Remember my Pinterest Promise to myself? The one where I decided I was only allowed to play on Pinterest if I followed through on at least one of my pins once a week?

I've been holding to my goal pretty good, dedicating each Pinterest manifestation mostly to activities I do with Ivie or to recipes we try.

Then summer hit St. George with it's 100 degree plus fierceness and I found myself wishing for a few more comfy dresses.

See, when it gets hot down here, I roast. I roast even more in shorts and t-shirts. I prefer to wear short summer cotton knit dresses or skirts, or long breezy maxi dresses.

Those long breezy maxi dresses are also on my Favorites list because they hide my often not-so-hairless legs in the summer too.

So, I've been oogling dress tutorials on Pinterest. I enjoy sewing, but I'm a quilter - not a clothes sewer and the crinkle of pattern paper pretty much terrifies me. Then I stumbled across this dress and tutorial that I figured even my-non-sewing-clothes-as-a-rule self could handle.

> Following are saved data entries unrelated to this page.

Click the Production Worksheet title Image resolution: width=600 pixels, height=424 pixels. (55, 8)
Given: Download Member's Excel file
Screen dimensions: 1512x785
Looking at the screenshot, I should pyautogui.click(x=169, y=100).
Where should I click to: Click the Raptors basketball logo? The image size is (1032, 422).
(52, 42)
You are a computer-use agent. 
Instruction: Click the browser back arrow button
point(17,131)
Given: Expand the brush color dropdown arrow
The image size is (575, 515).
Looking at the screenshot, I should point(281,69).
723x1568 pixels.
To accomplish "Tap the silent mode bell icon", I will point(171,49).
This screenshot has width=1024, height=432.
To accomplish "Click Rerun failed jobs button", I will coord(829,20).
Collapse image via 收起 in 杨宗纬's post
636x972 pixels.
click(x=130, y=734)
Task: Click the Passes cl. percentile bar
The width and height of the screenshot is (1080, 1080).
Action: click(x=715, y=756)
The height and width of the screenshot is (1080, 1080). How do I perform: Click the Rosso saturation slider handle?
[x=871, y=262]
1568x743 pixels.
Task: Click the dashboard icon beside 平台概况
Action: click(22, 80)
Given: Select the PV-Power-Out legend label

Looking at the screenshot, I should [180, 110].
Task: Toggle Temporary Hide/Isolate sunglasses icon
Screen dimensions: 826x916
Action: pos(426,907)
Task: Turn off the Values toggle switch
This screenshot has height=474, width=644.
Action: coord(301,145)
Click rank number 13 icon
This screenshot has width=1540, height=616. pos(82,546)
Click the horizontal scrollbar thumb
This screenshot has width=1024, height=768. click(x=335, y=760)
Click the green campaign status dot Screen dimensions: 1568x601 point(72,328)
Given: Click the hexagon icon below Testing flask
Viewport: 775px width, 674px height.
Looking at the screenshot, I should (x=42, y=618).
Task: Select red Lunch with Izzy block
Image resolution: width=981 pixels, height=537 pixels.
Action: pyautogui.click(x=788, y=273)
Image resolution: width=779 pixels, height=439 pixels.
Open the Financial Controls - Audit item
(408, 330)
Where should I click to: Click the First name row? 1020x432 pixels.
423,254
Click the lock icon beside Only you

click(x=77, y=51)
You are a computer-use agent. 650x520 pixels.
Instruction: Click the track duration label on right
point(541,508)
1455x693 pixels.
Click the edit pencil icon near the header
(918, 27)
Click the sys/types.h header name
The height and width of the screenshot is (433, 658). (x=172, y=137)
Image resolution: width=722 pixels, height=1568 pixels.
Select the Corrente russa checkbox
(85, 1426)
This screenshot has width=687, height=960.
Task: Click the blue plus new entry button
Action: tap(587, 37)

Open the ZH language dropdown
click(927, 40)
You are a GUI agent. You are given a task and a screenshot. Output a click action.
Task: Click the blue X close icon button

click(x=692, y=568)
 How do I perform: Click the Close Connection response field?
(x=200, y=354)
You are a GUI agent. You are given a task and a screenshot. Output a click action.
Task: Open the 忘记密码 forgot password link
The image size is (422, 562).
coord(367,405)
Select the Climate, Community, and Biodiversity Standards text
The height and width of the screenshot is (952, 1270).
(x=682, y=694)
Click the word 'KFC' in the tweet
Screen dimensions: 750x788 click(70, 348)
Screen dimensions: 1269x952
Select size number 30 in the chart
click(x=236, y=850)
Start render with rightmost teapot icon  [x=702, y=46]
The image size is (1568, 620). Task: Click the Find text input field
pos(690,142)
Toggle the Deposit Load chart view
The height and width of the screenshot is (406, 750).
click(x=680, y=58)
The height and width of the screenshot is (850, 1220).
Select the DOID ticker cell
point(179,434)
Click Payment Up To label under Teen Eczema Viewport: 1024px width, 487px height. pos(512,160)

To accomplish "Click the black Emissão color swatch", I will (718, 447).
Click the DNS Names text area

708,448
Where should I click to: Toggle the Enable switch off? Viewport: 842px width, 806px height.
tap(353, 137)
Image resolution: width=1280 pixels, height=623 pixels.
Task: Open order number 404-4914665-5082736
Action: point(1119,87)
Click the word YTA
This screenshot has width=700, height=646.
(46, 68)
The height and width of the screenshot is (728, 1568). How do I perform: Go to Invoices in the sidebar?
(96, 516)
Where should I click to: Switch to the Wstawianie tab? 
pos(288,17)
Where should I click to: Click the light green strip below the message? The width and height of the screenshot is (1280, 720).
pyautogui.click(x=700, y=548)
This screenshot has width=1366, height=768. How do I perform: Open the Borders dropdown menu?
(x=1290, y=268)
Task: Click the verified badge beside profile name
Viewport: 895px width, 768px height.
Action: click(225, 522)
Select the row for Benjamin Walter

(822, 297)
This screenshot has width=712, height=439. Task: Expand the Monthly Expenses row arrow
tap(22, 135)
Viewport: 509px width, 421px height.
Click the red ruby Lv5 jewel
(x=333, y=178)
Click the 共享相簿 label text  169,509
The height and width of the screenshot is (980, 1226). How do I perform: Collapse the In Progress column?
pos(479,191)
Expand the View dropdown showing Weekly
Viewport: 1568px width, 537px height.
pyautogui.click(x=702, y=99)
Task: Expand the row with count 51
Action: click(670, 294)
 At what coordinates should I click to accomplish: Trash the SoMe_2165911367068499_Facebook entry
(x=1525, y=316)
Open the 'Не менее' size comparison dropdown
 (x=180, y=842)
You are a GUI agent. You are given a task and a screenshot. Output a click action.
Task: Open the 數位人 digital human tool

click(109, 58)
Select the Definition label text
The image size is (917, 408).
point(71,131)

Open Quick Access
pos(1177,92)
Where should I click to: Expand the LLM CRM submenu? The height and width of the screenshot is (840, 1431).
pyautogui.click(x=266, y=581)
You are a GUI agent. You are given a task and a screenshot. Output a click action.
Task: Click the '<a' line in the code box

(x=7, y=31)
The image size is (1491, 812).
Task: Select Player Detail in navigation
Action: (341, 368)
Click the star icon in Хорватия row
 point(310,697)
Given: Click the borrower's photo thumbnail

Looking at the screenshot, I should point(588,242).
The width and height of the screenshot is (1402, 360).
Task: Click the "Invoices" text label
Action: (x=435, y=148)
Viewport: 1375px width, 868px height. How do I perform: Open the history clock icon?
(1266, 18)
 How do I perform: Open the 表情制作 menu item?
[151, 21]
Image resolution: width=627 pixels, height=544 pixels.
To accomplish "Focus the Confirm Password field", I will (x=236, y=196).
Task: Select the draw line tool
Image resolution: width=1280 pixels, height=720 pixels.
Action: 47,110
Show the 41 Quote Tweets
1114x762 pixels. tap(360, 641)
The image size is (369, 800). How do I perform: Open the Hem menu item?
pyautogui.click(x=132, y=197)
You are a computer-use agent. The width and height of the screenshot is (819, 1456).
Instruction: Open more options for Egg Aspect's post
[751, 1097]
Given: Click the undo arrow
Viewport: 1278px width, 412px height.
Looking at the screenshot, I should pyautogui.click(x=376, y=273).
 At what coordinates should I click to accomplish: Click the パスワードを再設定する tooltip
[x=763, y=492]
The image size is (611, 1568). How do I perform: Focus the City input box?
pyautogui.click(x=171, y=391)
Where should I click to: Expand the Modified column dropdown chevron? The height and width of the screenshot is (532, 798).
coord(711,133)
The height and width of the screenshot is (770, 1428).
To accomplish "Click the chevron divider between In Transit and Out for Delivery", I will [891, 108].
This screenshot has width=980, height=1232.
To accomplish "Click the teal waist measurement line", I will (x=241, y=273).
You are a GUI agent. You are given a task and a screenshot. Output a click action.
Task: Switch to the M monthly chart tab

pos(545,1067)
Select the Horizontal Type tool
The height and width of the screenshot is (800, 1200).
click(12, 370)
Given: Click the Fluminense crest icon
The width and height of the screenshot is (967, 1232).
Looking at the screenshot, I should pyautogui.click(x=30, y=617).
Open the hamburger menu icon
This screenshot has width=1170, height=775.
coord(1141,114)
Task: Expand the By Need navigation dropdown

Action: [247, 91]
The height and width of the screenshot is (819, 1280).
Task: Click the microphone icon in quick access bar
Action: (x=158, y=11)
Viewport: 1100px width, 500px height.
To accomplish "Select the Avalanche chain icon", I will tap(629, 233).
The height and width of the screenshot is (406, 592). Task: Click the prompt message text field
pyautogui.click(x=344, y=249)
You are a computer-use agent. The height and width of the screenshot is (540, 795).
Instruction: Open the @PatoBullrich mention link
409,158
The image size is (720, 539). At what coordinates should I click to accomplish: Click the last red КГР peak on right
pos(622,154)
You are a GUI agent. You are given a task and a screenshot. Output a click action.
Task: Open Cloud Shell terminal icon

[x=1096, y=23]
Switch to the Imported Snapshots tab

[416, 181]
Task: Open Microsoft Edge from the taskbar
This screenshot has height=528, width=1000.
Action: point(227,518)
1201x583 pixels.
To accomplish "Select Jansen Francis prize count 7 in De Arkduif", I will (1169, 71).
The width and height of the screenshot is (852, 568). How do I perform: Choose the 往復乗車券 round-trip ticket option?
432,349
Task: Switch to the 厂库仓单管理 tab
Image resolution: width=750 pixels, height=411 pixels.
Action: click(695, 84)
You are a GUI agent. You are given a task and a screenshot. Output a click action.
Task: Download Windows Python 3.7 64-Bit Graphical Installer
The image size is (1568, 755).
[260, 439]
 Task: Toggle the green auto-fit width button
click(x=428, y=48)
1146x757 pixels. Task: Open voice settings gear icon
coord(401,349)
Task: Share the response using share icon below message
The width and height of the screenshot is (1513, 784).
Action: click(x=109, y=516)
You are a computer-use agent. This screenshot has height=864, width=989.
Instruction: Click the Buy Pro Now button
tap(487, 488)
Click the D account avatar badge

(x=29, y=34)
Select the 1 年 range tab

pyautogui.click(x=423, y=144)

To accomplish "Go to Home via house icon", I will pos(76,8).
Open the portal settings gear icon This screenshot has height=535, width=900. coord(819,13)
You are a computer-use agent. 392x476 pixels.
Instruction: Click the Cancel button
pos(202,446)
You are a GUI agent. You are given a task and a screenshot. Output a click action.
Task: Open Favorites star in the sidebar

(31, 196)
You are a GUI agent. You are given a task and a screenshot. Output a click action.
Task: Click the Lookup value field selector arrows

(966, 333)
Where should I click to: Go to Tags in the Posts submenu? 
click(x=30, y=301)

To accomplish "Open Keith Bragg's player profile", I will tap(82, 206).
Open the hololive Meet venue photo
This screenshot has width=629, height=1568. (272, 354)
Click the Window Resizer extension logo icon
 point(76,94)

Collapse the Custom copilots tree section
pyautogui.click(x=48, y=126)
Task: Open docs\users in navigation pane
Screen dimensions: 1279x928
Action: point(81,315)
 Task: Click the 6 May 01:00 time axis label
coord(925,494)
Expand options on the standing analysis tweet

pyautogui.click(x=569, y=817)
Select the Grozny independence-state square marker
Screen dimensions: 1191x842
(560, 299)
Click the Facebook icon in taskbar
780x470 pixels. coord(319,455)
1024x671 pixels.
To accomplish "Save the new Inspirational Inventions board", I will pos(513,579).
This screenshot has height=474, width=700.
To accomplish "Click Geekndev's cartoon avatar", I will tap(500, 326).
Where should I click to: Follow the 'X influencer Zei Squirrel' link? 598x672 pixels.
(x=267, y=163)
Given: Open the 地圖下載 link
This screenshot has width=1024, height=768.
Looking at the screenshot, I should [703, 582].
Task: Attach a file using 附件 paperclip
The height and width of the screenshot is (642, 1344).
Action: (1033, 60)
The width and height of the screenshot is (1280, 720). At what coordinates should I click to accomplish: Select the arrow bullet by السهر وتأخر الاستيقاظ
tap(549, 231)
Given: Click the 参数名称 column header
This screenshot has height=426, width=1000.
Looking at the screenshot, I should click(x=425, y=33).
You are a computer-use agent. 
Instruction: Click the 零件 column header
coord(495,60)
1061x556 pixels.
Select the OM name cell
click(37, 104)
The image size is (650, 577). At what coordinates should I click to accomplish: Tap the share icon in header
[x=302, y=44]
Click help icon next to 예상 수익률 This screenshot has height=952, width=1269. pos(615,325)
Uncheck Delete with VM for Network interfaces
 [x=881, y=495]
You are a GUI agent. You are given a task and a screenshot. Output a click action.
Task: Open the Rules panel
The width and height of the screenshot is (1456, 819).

Loved her blog. Loved the tutorial.

Here is my version.

The picture was taken on my phone, and isn't the greatest, hence the washing out look to my skin. BUT I am happy with how my maxi dress turned out. So happy I even sported it to church today and had lots of ladies give me compliments on it. So happy that I think I'm making another of these bad boys this week.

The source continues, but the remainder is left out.